▸ **Your instructions**: Omit all pictures. Copy exactly the lines from the line containing "You are a GUI" to the end of the listing, with both ends included.

▸ **Material provided**:
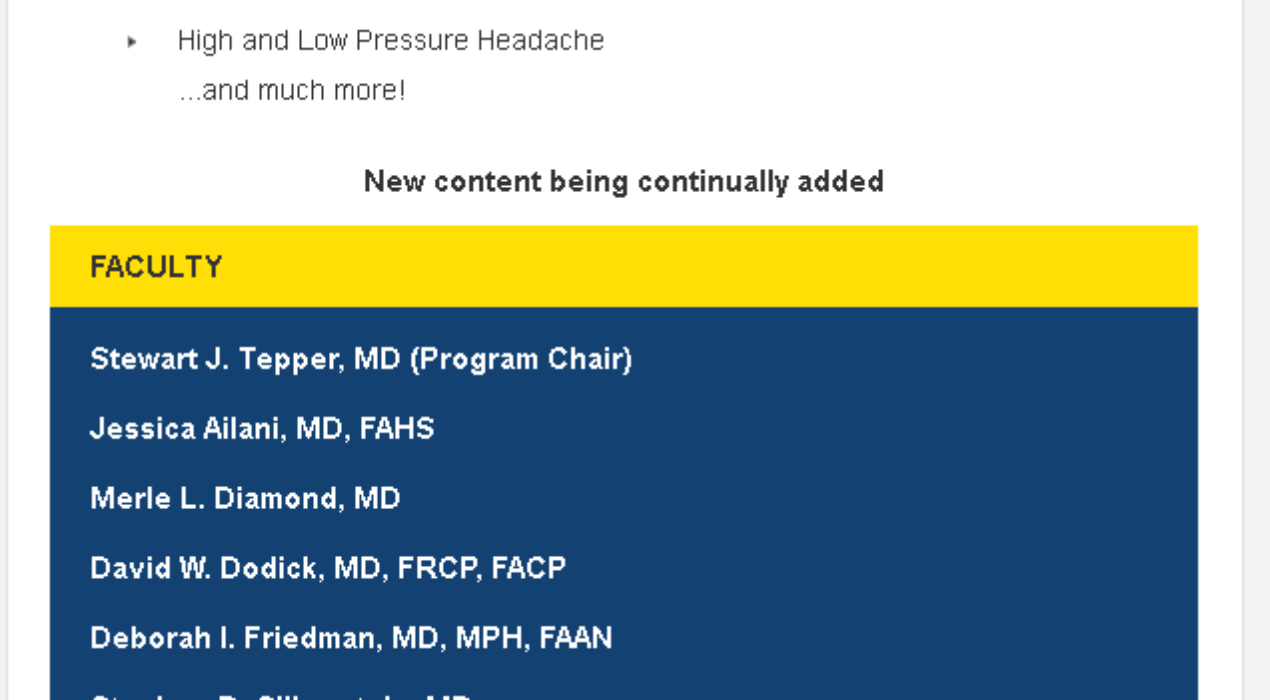The image size is (1270, 700).
Task: Click the bullet arrow beside High and Low Pressure Headache
Action: pos(132,42)
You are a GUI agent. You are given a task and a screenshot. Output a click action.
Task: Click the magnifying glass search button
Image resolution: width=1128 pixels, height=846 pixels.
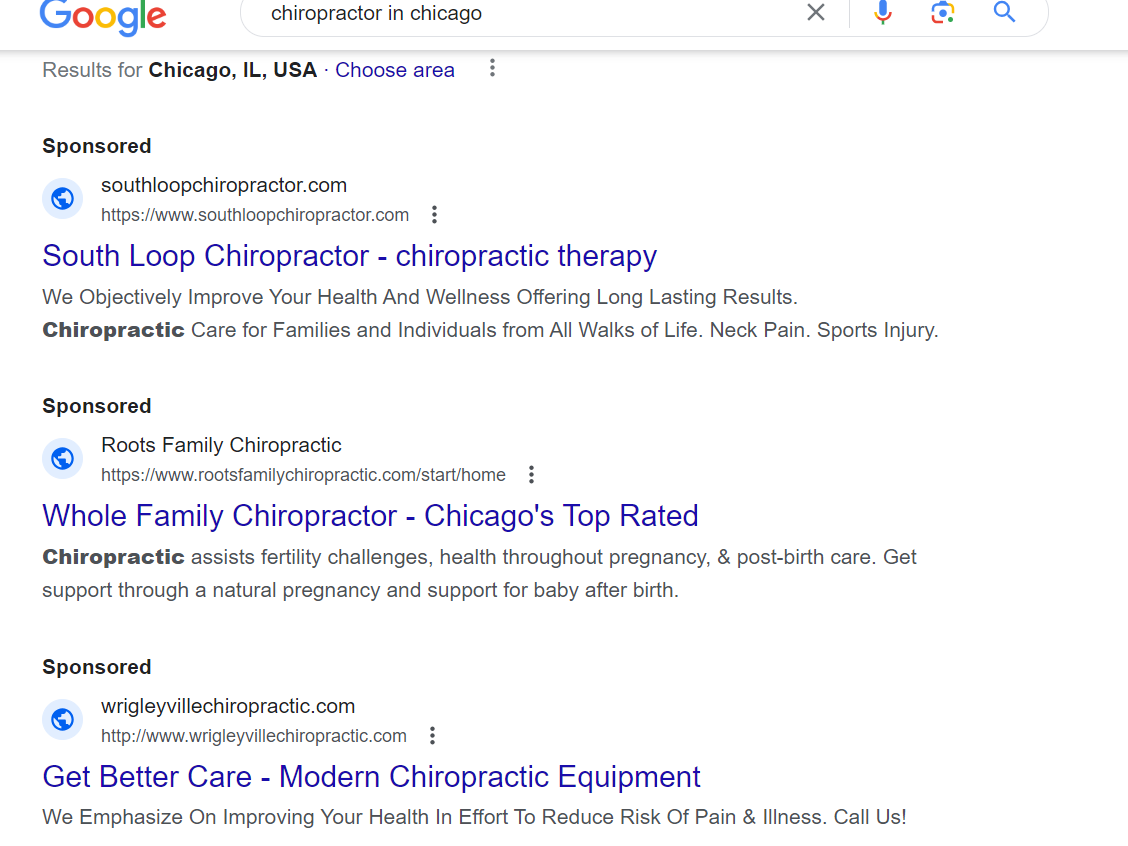[x=1004, y=12]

▸ **Task response**:
You are a GUI agent. You are given a task and a screenshot. Output a click action.
Task: Click the magnifying glass search button
Image resolution: width=1128 pixels, height=846 pixels.
[x=1004, y=12]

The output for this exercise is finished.